Ces nouvelles pistes cyclables, donc, qui devraient suivre les itinéraires de métro traditionnellement les plus empruntés, facilitant ainsi « le retour des Parisiens, mais aussi des habitants de banlieue à leurs activités professionnelles ». Si l’on comprend bien, les habitants de la proche couronne, de Montreuil à Bagnolet tout en passant par Montrouge, habitant des lofts pourront venir travailler à Paris en bicyclette, et même avec Paulette sur le porte-bagages, tel que jadis chanté par Yves Montand.

Mais quid des autres ? Ces « chances pour la France », femmes de ménages de Bobigny, livreurs de pizzas de Sarcelles, préposés à la plonge de Grigny dans ces restaurants où il n’y a pas de prix sur les cartes et autres esclaves issus de cette lointaine banlieue, qui soignent les parents et grands-parents des électeurs d’Anne Hidalgo tout en s’occupant de leurs enfants ; devront-ils pédaler cinquante kilomètres à l’aller et autant au retour ? Vive la sociale, le mépris de classe et l’antiracisme mondain !

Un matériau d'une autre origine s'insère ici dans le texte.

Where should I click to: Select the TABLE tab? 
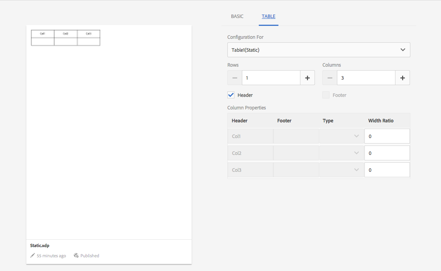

En la matière, Rachida Dati sait au moins à peu près de quoi elle parle, quand affirmant : « Cette France qui travaille tout en vivant dans des situations précaires : aides-soignantes, infirmières, ambulanciers, aides à domicile, femmes de ménage, caissières, livreurs ou encore personnel pénitentiaire. » Soit pas exactement le même genre de précarité des intermittents du spectacle, éternels geignards à bonnets péruviens faisant semblant de travailler pour films et spectacles quittant l’affiche avant même que la colle ne soit sèche.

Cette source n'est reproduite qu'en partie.